Adequate Treatment Begins with Appropriate Assessment
Dr. Johns and his colleagues found that five of the most common geriatric diagnoses, including hearing loss, vertiginous syndromes, otitis media and disorders of the inner and outer ear, are otologic. Head and neck cancer is also relatively common in the geriatric population. The average age of diagnosis for squamous cell carcinoma of the upper digestive tract is 59, and research shows that, with appropriate treatment, survival rates for geriatric patients can equal that of younger patients (Laryngoscope. 2003;113(2):368-372). Throat-related problems, including dysphonia and swallowing difficulties, are also common in the elderly (Laryngoscope. 2012;122(2):332-335).
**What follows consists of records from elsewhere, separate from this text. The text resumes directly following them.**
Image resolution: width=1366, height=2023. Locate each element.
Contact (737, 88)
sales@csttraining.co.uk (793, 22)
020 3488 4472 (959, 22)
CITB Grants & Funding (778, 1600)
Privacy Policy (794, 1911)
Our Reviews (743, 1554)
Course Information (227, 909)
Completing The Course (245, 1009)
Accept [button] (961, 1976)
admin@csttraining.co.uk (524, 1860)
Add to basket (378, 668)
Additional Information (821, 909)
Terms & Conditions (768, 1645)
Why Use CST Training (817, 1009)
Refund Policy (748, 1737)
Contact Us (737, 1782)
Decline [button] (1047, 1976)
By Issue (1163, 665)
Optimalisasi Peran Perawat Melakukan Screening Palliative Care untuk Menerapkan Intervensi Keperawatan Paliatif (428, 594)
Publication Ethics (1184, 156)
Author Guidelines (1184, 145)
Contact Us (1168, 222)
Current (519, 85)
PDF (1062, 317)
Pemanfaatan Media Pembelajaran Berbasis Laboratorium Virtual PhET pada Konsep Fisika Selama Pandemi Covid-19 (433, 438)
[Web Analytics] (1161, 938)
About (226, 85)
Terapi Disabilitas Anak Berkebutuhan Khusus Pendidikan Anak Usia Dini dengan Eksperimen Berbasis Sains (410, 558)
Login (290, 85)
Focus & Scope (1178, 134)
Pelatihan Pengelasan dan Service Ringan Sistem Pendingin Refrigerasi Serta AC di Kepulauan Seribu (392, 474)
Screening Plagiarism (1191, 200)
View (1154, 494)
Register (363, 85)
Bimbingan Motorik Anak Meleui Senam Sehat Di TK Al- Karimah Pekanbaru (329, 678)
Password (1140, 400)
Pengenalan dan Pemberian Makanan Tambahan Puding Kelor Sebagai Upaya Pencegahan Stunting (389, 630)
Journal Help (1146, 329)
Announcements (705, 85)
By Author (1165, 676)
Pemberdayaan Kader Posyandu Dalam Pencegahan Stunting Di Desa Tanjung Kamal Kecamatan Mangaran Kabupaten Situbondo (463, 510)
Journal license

In the past, many clinicians—and their patients—dismissed certain ear, nose and throat problems as unavoidable parts of the aging process. “When patients come in and say, ‘Doctor, my voice is a little weak,’ there’s sometimes a tendency to say, ‘Well, what do you expect? You’re 80 years old,’” said Karen Kost, MD, president of the American Society of Geriatric Otolaryngology (ASGO). “But, surprisingly often, there will be some underlying pathology. Even if no pathology is found, there’s often something we can do. We can, for instance, augment the vocal cords with injections and rehabilitate their voice, making the patient much more functional. That’s why it’s really important to listen to patients and to search for treatable conditions.”